The Texas Land, Water and Wildlife Connection

Saltcedar leaf beetles prove vital control to invasive tree

By Katie Heinrich

Beetles used as biological control of the invasive saltcedar tree in West Texas had another successful year in 2013 as large numbers returned despite late spring freezes last year. The saltcedar leaf beetle population numbers continue to increase and disperse in new areas, said Dr. Allen Knutson, Texas A&M AgriLife Extension Service entomologist at Dallas.

Since 2004, when the saltcedar leaf beetles were first established in Big Spring by the United States Department of Agriculture’s Agricultural Research Service and Texas A&M AgriLife entomologists, this biological control strategy for saltcedar has been successful in all of the major watersheds of West Texas, from the riverbanks of the Rio Grande and Pecos to the Upper Colorado and Brazos Rivers and north to the Canadian River in the Texas Panhandle, Knutson said.

There were even reports in October 2013 that the beetles had made their way from the Texas Panhandle into western Oklahoma and north to Kansas, he said.

Beetles are not effective in all areas though, Knutson said. The biological control provided by the leaf beetles requires several years so is a slow method. Where beetles are absent or there is a need for a more rapid control of saltcedar, herbicides and mechanical control are important methods.

Saltcedar invades an estimated 450,000 acres in Texas and often grows in dense thickets along waterways and around reservoirs in West Texas. These thickets crowd out native plants and forage grasses, compete for water and can cause flooding by blocking stream flow. Saltcedar thickets degrade riparian habitats and invade agricultural land enrolled in the Conservation Reserve Program (CRP) managed by the Farm Services Agency (FSA), Knutson said.

Knutson said that in summertime conditions, the beetle larvae will defoliate a saltcedar tree in about 12-14 days by feeding on its leaves and tender bark. The continuous defoliating period every year helps to exhaust the tree’s energy resources, eventually resulting in its death.

The beetles have even been seen to return to prescribed burn areas to feed on portions of saltcedar regrowth, according to Knutson.  

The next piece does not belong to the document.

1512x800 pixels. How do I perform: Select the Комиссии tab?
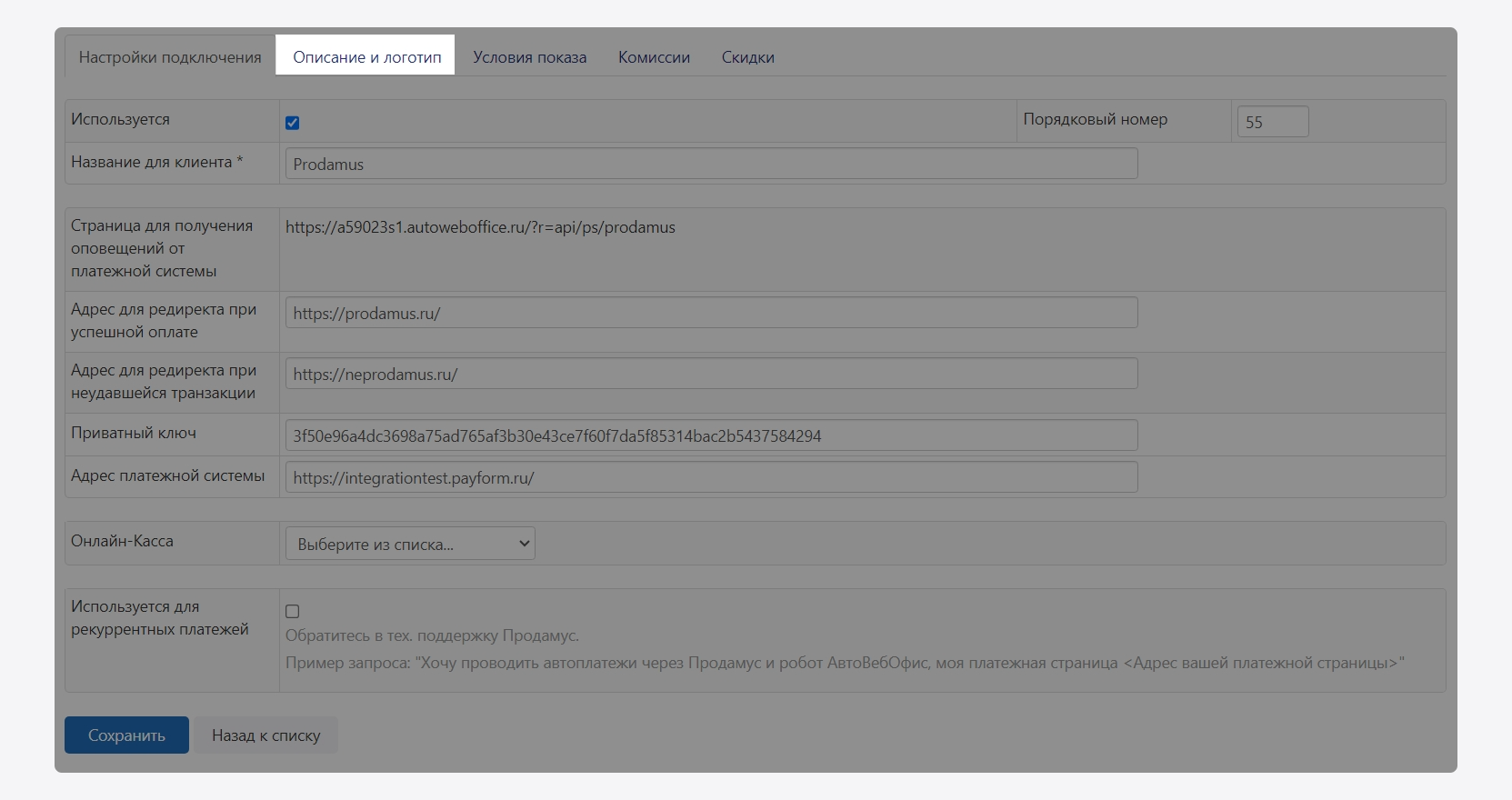tap(654, 57)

The efforts of the saltcedar biological control team and success of the saltcedar beetles as a control method earned the team the Texas A&M AgriLife Vice Chancellor’s Award in Excellence, awarded in January 2014. AgriLife team members include Knutson; Dr. Jerry Michels, Texas A&M AgriLife Research entomologist, and his research assistant, Erin Jones; and Dr. Mark Muegge, AgriLife Extension entomologist.